Tapi kenyataannya orang Indonesia cenderung anti menjadi negara maju. Banyak yang menyindir: “(nama daerahnya) rasa luar negeri”, “gak usah ke luar negeri, (nama daerahnya) udah bakal jadi kayak di luar negeri”. Seolah-olah luar negeri adalah sesuatu yang negatif di mata sebagian masyarakat. Cobalah lihat di komentar dari postingan Instagram milik portal berita yang memberitakan rencana pembangunan sesuatu.
Kalau Mau Jadi Negara Maju, Harus Inovatif
Inovatif adalah kunci menjadi negara maju. Negara maju tidak selalu negatif. Siapa yang tidak mau hidup lebih nyaman, lingkungan lebih bersih dan asri, lebih tidak macet, dan banyak kenyamanan lainnya? Namun untuk mencapai kenyamanan tingkat lanjut, masyarakat Indonesia harus berani keluar dari zona nyaman saat ini.

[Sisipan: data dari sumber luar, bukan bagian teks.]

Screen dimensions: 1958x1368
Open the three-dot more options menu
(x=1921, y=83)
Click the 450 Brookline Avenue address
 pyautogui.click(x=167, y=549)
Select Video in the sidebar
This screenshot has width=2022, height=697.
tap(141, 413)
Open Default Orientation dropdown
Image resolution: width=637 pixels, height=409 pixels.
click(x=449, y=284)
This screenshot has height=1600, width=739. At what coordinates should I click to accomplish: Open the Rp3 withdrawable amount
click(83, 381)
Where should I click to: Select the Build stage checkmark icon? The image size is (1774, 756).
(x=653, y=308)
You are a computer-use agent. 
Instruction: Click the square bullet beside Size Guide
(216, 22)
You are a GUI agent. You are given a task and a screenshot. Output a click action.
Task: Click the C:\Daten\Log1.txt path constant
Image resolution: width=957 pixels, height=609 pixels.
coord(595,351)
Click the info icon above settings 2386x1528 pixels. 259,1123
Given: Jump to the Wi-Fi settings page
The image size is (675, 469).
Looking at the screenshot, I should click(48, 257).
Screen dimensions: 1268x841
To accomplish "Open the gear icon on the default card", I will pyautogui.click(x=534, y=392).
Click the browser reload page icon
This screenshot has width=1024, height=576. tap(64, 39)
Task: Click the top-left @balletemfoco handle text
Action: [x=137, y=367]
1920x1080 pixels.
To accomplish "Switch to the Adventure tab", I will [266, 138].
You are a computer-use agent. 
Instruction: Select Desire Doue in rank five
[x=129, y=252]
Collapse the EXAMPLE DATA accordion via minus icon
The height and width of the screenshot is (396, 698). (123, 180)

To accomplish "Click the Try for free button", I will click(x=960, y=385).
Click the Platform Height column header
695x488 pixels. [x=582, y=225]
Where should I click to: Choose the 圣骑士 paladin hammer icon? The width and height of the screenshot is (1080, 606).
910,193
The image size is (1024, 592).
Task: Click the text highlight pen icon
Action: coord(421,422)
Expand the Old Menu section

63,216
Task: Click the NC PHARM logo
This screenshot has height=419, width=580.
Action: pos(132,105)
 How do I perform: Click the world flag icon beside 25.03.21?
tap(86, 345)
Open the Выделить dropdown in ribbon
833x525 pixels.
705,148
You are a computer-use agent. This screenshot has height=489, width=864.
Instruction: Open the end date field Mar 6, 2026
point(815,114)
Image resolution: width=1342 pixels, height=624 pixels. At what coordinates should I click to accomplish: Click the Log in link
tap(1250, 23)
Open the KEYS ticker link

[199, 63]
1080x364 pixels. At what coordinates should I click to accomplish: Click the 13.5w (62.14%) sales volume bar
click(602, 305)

Sekian luapan isi hati saya karena di daerah saya terlalu banyak penolakan ini itu saat ada wacana pemerintah membangun infrastruktur. Tumbuhkan budaya tidak membuang sampah sembarangan dulu, baru bicara kelestarian lingkungan secara makro. Karena saya yakin, pemerintah dalam membuat sesuatu pasti disertai perencanaan dan kajian yang matang.